Ideas and Thoughts About the Next Generation Clearinghouse and Infrastructure Services

Please use this page to list out any ideas you may have regarding the next generation Clearinghouse services that JA-SIG should offer for software development.

Suggestions

Core Suggestion

Description

Sandbox instances of JA-SIG offerings

A picture paints a thousand words. We currently have a number of JA-SIG offerings available. If evaluators of these tools could log into a running instance of a specific offering and kick the tires it would be a great way for them to get the real feel of that particular offering. For example, what if there were available instances of the 2.x version of uPortal with the most commonly sought after features enabled like one for DLM and one for ALM, with and without new Web 2.0 features as they become available, showcase channels, a 3.0 instance, etc. It seems that such instances could be put in place quite simply and in such a way that if they become corrupted they can readily be purged and reloaded. Even better, that could happen nightly so that if someone used such instances in a nefarious manner it would be cleaned up automatically by the next day. Such instances could potentially be used to also exhibit collaborative work where changes checked in would be seen in the running sandbox environment the next day.

Investigate

http://dev.libresource.org/

as a potential tool.

LibreSource is an open source (QPL) software platform dedicated to the software development and management of distributed communities.

Thoughts

From Brad Johnson

Hello,

I'm glad to see the confluence content migrated to the wiki. The Clearinghouse predated our use of a wiki and served its purpose well. The Clearinghouse didn't really encourage collaboration and didn't allow for the flexibility of the wiki. Information was managed by the content creator, only had summary type information and tended to get out of date.
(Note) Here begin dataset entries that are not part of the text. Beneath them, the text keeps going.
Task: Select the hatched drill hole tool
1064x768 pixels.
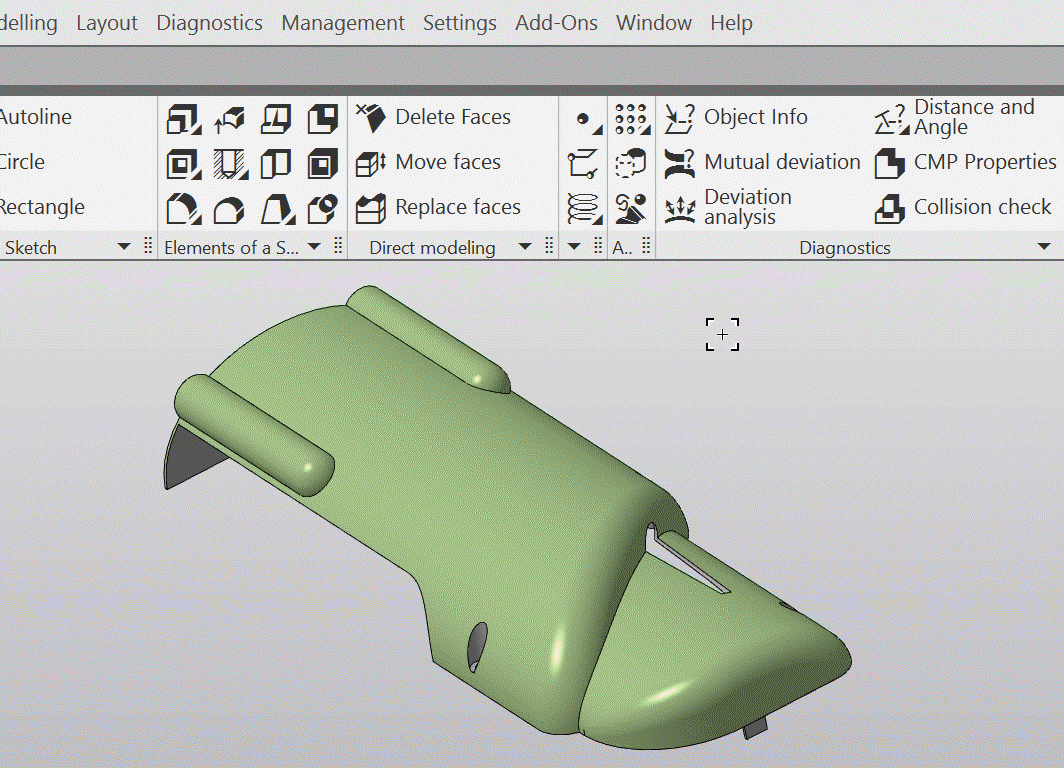Action: click(x=229, y=163)
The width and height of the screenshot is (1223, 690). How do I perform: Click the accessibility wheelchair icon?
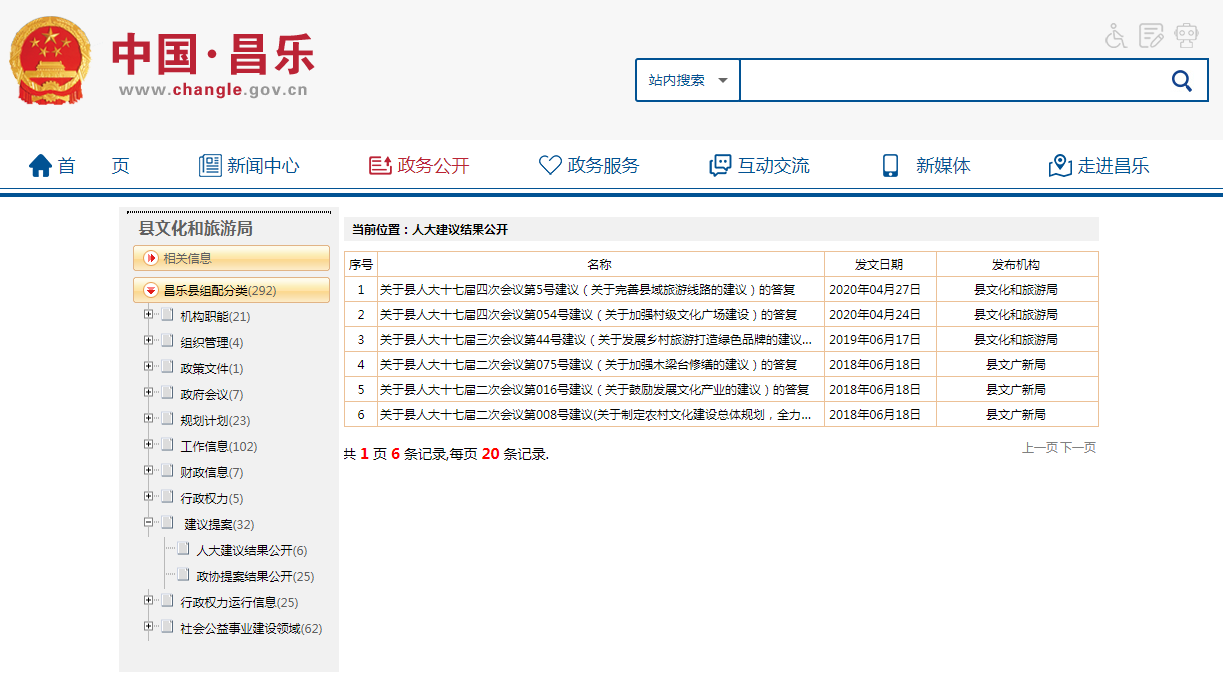[1116, 36]
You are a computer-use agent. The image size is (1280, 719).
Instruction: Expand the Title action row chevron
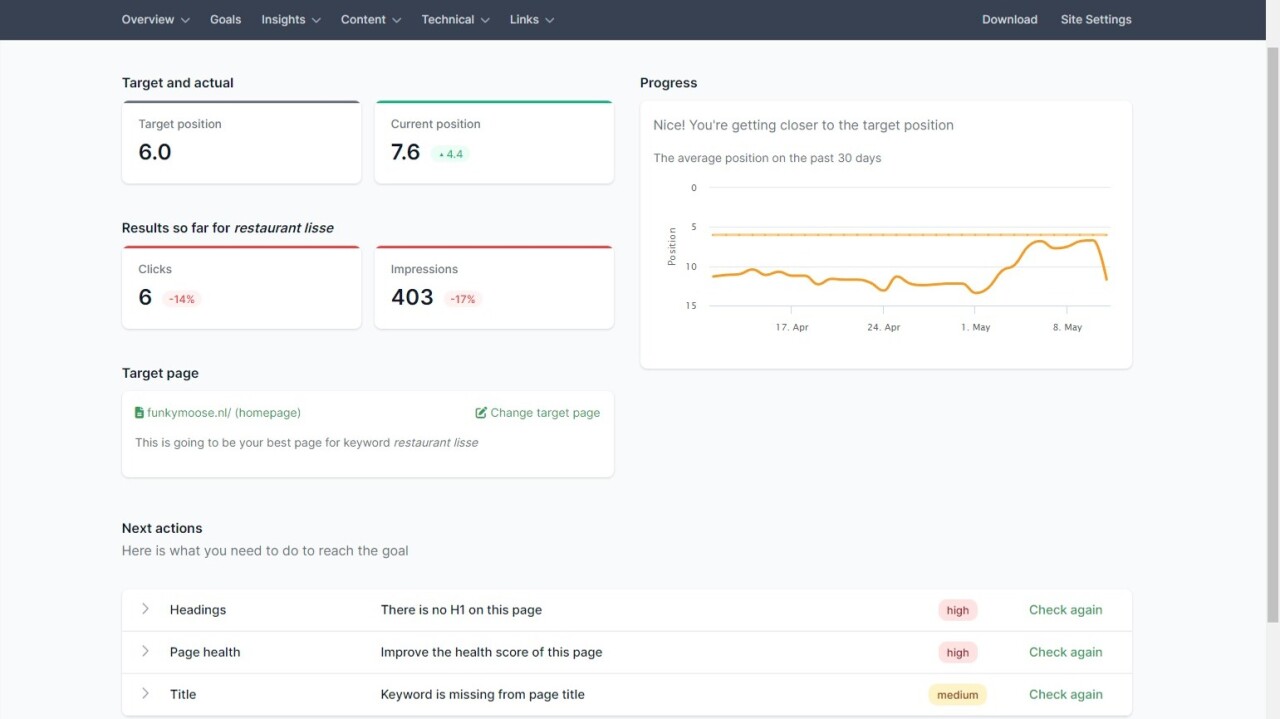[145, 693]
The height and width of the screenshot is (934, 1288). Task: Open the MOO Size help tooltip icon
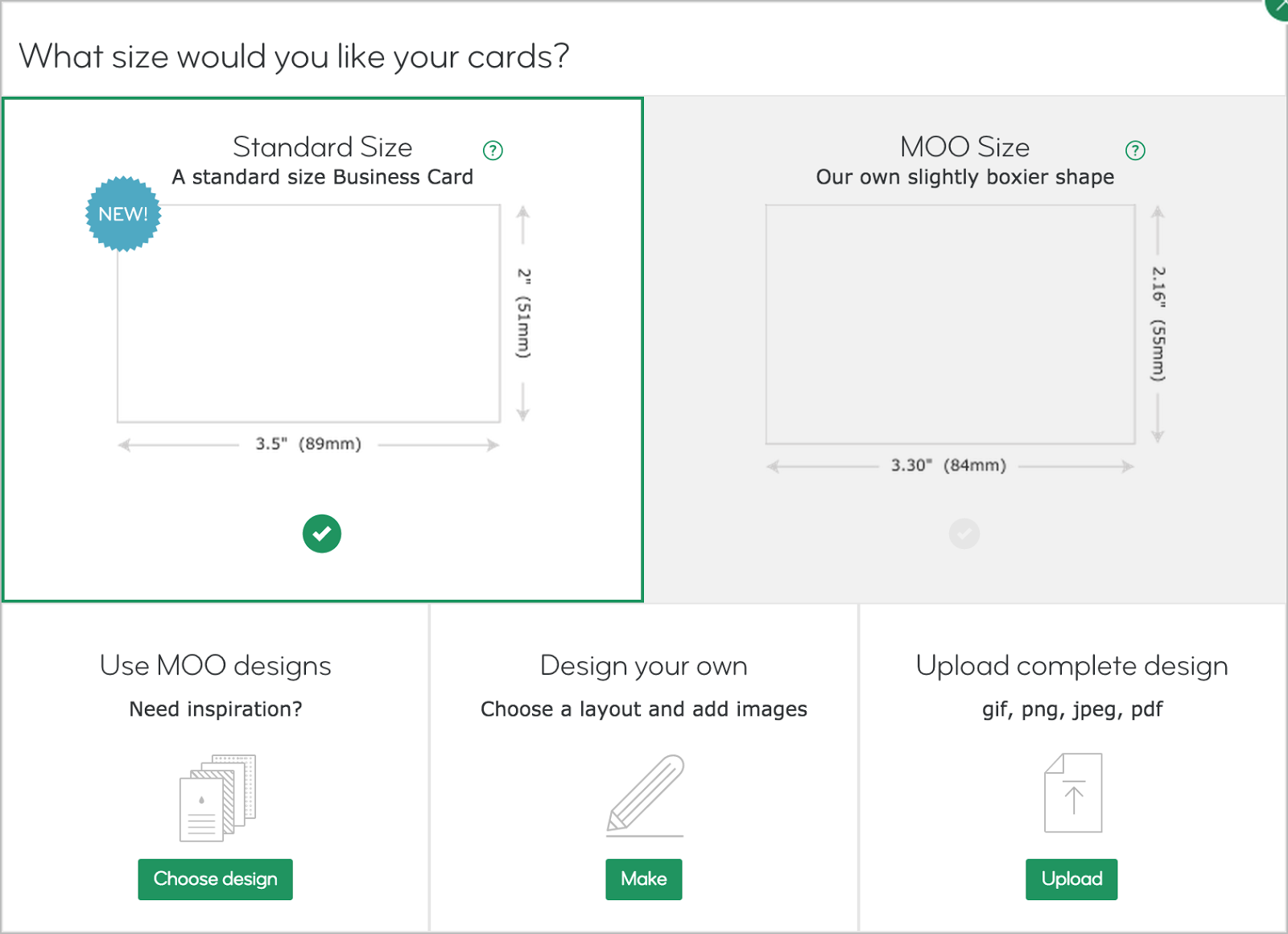click(x=1135, y=150)
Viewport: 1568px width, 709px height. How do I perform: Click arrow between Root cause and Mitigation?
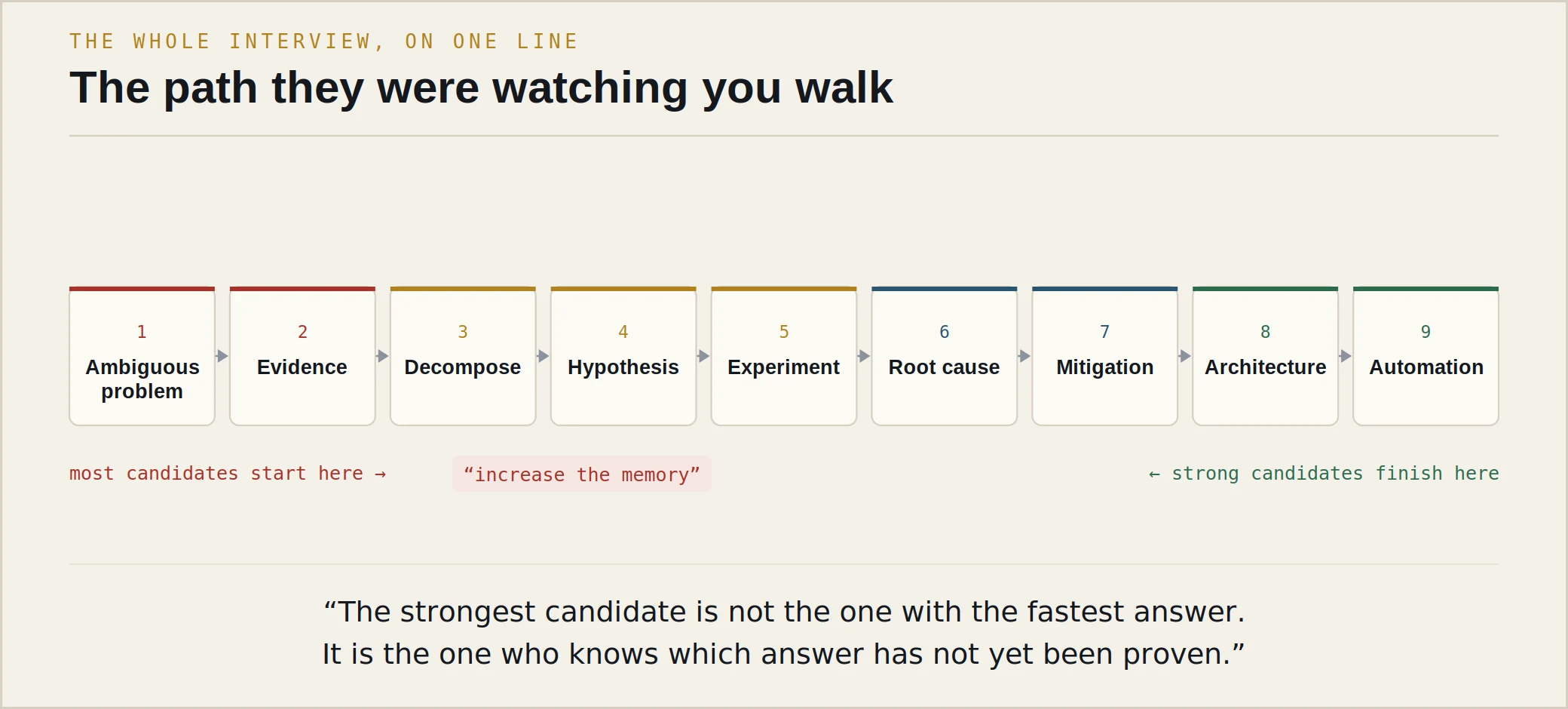[x=1025, y=356]
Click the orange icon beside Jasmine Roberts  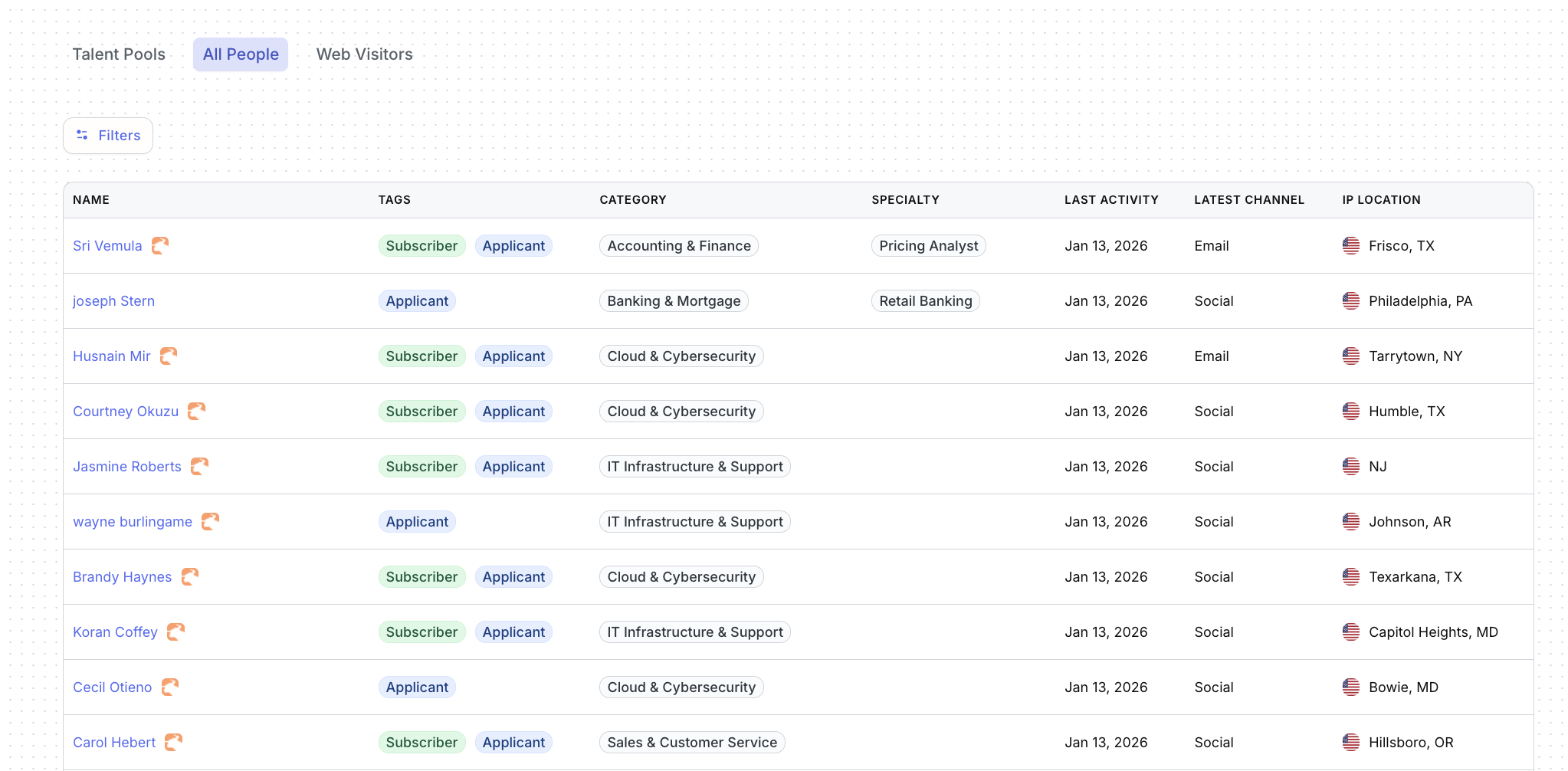199,466
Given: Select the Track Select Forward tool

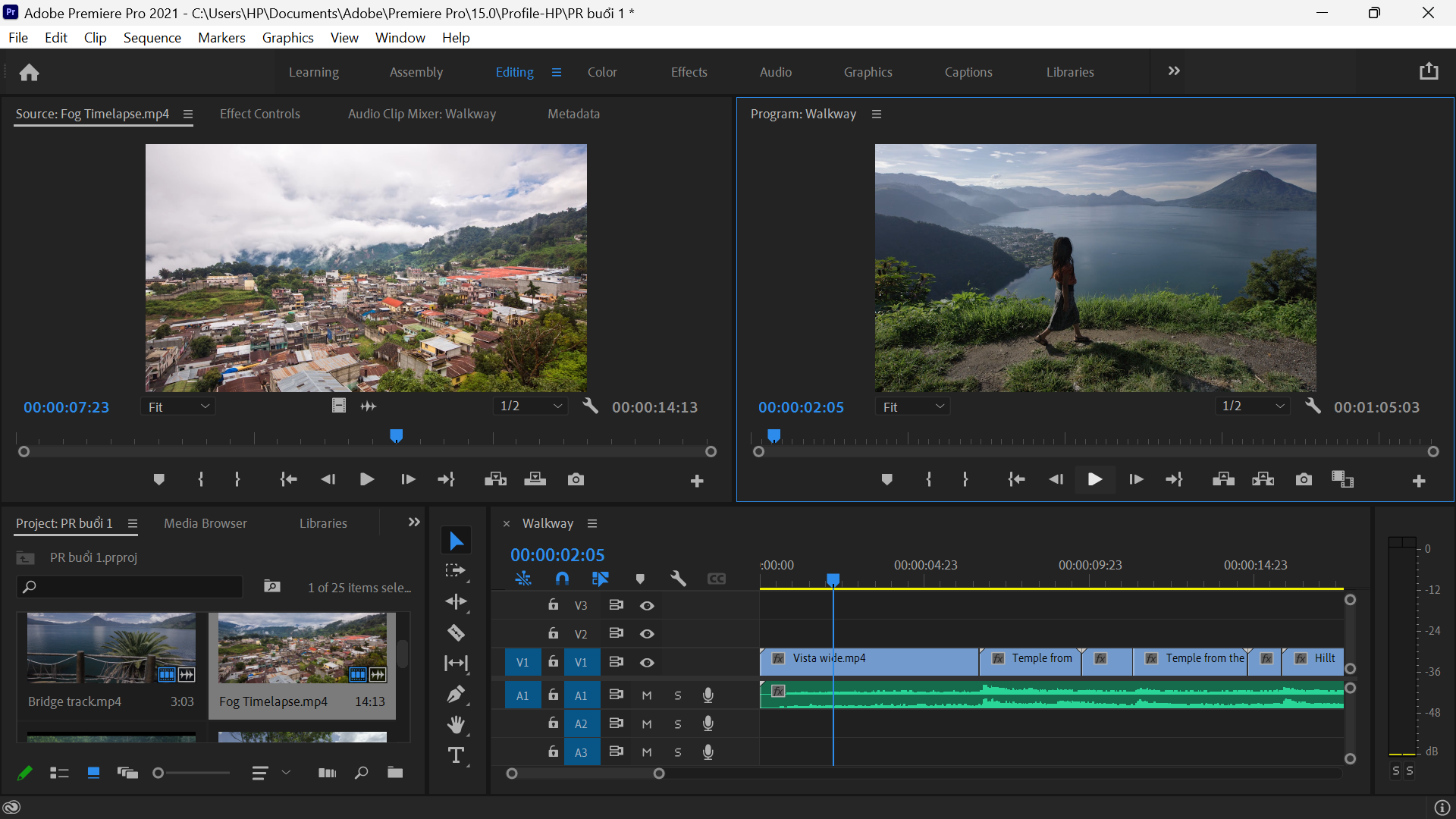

Many contributions never were really collaborated on. We get much more from collaboration via source control (Subversion) than via code dumps. I think the wiki will help with this as the content on the wiki is already in a "shared ownership" context, and it will be easier for others to help with the transition to source control.

Also, another barrier to collaboration was that some projects were not released or labeled as released under an acceptable license (CRuntimeInfo for example). We need to make it clear that we prefer shared code when possible to be released under a particular set of licenses (Apache, Ja-Sig, for example.) even if it is as a code dump.